***** Provided records

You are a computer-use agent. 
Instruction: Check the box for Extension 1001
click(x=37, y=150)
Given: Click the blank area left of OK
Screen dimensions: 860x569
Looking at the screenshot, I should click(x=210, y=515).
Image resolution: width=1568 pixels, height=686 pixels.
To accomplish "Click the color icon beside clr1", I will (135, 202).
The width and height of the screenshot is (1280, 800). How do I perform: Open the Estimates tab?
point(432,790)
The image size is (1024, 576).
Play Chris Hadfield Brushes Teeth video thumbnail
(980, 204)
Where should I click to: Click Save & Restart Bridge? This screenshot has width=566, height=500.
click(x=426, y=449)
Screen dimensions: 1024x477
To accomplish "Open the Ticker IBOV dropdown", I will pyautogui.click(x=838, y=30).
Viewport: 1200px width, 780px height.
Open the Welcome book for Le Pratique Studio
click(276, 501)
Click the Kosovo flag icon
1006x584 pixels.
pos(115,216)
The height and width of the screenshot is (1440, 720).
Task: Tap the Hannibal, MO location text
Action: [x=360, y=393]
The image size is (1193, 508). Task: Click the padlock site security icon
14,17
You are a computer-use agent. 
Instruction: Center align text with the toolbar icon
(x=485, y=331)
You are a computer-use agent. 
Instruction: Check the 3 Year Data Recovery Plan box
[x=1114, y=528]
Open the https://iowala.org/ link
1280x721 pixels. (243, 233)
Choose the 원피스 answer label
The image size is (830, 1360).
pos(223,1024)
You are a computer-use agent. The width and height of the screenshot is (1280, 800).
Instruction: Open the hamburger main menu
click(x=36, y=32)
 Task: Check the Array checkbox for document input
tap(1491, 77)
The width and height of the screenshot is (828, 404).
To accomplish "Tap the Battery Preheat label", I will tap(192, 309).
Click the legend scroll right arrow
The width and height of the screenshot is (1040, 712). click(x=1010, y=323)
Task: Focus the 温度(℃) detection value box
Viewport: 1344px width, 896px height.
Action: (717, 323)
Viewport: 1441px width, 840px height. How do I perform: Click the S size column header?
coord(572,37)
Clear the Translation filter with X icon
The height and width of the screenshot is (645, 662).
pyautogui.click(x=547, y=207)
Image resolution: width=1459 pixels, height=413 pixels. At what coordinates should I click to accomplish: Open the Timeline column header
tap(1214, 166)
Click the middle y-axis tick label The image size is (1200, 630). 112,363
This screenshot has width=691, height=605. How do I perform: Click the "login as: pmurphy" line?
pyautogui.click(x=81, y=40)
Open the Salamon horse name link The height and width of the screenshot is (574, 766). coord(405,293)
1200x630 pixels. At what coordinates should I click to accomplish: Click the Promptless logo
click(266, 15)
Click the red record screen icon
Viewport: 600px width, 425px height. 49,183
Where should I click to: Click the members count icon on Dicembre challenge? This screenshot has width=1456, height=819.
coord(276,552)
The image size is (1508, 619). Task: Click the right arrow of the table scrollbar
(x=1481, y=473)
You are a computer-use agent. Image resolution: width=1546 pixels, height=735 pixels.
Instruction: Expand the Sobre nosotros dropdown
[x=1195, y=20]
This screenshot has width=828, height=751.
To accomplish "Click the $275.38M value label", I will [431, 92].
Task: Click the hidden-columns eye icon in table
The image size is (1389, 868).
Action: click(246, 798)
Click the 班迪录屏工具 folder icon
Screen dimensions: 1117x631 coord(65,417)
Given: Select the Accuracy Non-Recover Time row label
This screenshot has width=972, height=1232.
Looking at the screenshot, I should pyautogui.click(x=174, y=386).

**********

# [Job]
Reproduce the lines of the material above verbatim, starting at the line containing "Click the middle" and ending at the line containing "(x=1481, y=473)", with both of those lines included.

# [Worked answer]
Click the middle y-axis tick label The image size is (1200, 630). 112,363
This screenshot has width=691, height=605. How do I perform: Click the "login as: pmurphy" line?
pyautogui.click(x=81, y=40)
Open the Salamon horse name link The height and width of the screenshot is (574, 766). coord(405,293)
1200x630 pixels. At what coordinates should I click to accomplish: Click the Promptless logo
click(266, 15)
Click the red record screen icon
Viewport: 600px width, 425px height. 49,183
Where should I click to: Click the members count icon on Dicembre challenge? This screenshot has width=1456, height=819.
coord(276,552)
The image size is (1508, 619). Task: Click the right arrow of the table scrollbar
(x=1481, y=473)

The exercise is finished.